The next time you meet someone who believes ChatGPT knows anything, experiences perception, has motivations, or forms opinions, show them this video.
Link to the original:
AI ate whole of the internet.
Of course it "knows things"
Just like with web search, especially in its early days, you have to know how to get at that information.
You're not asking the right questions.
My AI says "No" all the time...
... This is from this morning.
#imsosmart
But more seriously, I maintain using AI effectively is A LEARNED SKILL.
Every time you launch an #LLM session, it fires up "OS prompts"
Like "Don't help make meth"...
...what's a few more prompts to make it more effective tool?
It's a little bit like firing up a Linux console and saying "Whoa, I now have to issue commands to make it work!?"
I note that quite a few AI antagonists seem to have a very optimistic interpretation of the power of these things whilst eschewing them at the same time.
@n_dimension that this is how the make LLMs "safe" is ridiculous btw.
Not really, commands are supposed to do what you tell them to, prompting is more like guessing which tokens will lead to less wrong output, but if you don't know much about the subject you'll never know if it's even remotely correct.
I'm not optimistic about them but I also don't claim that the technology is completely useless. It's stupid, useless, wasteful and dangerous how (most) people use it IMO
@vt52 @eruwero @maxleibman @n_dimension
> it just makes up something plausible sounding
exactly this.
It would be much better technology if it would say "I don't know" or "I'm unsure about" when appropiate.
I deeply respect when someone says they don't know. It feels like everything else they said is thay much more trustworthy because that stuff passed the "do I really know it" filter.
Especially impressive when its a person who usually has answers to everything.
@vt52 @eruwero @maxleibman @n_dimension what I describe sound so much different from an LLM.
The guy I am thinking of just knows a lot and tells me where to read it and whips up small demos on his laptop to show what he means. He also has a home lab for trying out network configurations
Hearing "I don't know" from him really makes one trust that everything else he says has a proper foundation.
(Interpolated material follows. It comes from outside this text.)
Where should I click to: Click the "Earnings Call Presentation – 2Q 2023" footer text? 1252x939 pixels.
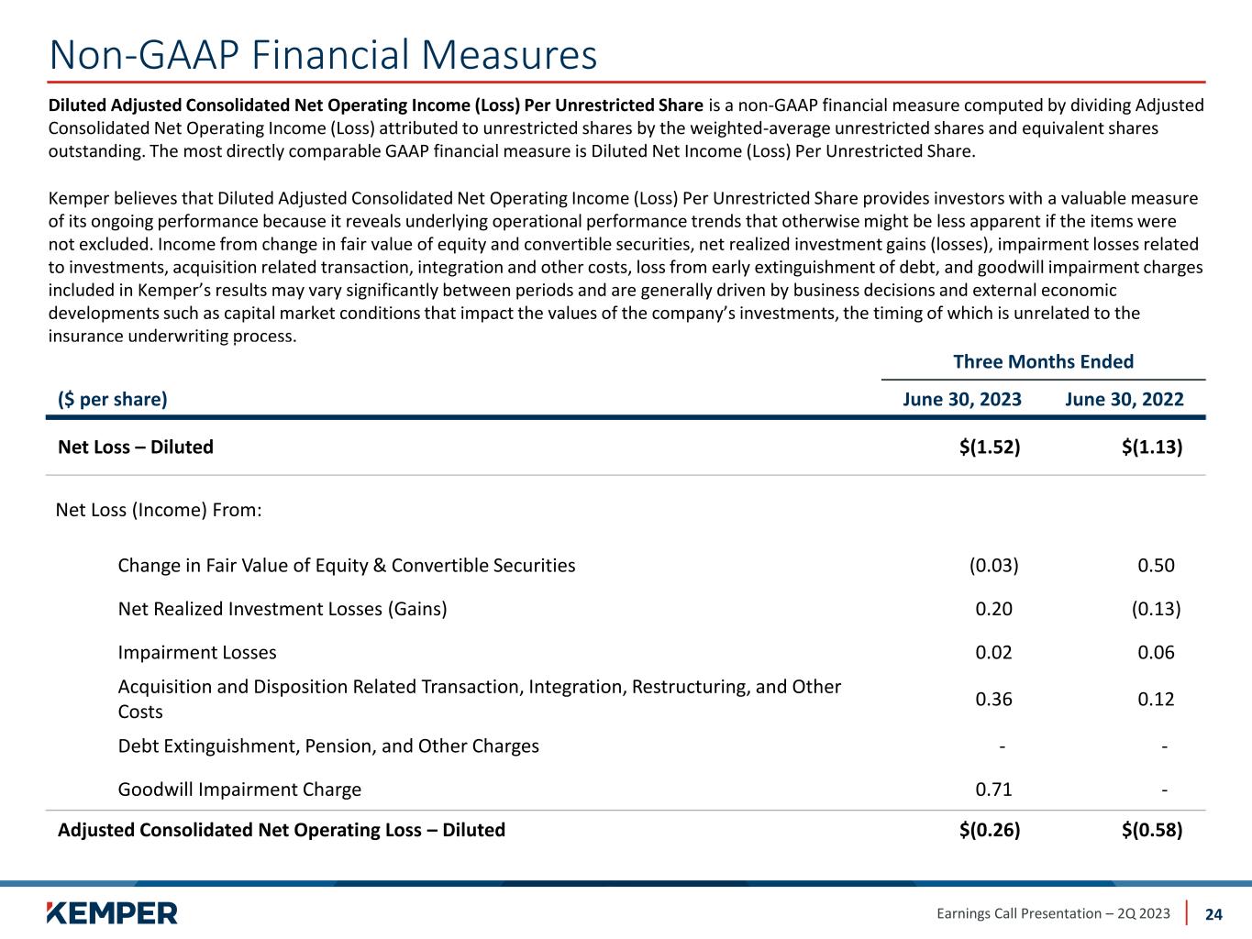point(1053,913)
@saxnot @vt52 @eruwero @maxleibman
Here is three examples of "Don't know" from my chats.
👉"Simatic nonlinear resonance modes" — I said "I'm not immediately certain what you're referring to," "I'm not immediately familiar with what you're referring to as 'Qualia Institute,'" and "I'm not familiar with that specific work" (about Emilsson's 5-MeO-DMT work).
👉"Information Requested on ANZPAA's Diploma of Police Intelligence Practice" — I said "Unfortunately I don't have any specific information about the POL50119 - Diploma of Police Intelligence Practice."
👉When you asked about searching Claude chats, I said "I don't know the full details of how chat history and search functionality work in Claude's interface." Ironic, given I'm now using exactly that feature to find these chats.
"The Emilsson one is particularly notable — that's QRI/Andrés Emilsson's work, which I now know is a long-standing interest of yours. Earlier versions of me clearly didn't have the context (or the memory system) to connect those dots."
If you're not using tech that literally improves from week to week,
You just might reinforce your outdated biases.